Being brave or crazy enough to state that I don’t always have the answers is what has allowed me to connect with people from different backgrounds, cultures, and ages. It makes a big difference on the way clients feel while working with me and on the way I connect with people through this blog. We are not mere individuals, we are all swimming in the same ocean. If only we could see that, the world would be much more peaceful. We would be able to recognise that we all crave the same things and that we all do more or less the same mistakes. We all go through the same lessons one way or another. And like birds, we flock together according to the lesson plan we have in front of us at any given moment. Blogging has made me even more aware of that reality.
And as I wrote somewhere before on thewellbeingblogger.com, I did celebrate these two years of blogging – not with a slice of cake, but with a super waffle after a long walk in the Blean Woods with G. The celebration didn’t go as well as I had hoped for, because G. thought I just wanted a picture of the waffle to upload on the blog and on my instagram account. He didn’t understand how much blogging, writing and connecting authentically through this platform means to me. I felt like he knows nothing about what drives me. And you know what, that’s ok. It made me sad, but later I explained to him how this blog is a very important pillar of my life; it’s where I document and reflect about my earthily journey. It’s where I get to be me and talk about what I think makes life worthwhile.
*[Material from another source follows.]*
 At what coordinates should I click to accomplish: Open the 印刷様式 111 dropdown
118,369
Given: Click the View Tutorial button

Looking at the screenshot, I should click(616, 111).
I would like to end this post thanking each one of you who reads me and has supported me in this journey. Sitting down in from of my laptop and writing is like coming home. Reading your experiences and learning about your point of views is even greater. I feel I have grown and I have matured in a way that wouldn’t be possible if I hadn’t started this blog. I hope you and I can keep growing together. I hope I can keep reading your stories and I hope you can keep reading mine. I hope we can keep this sacred space between us.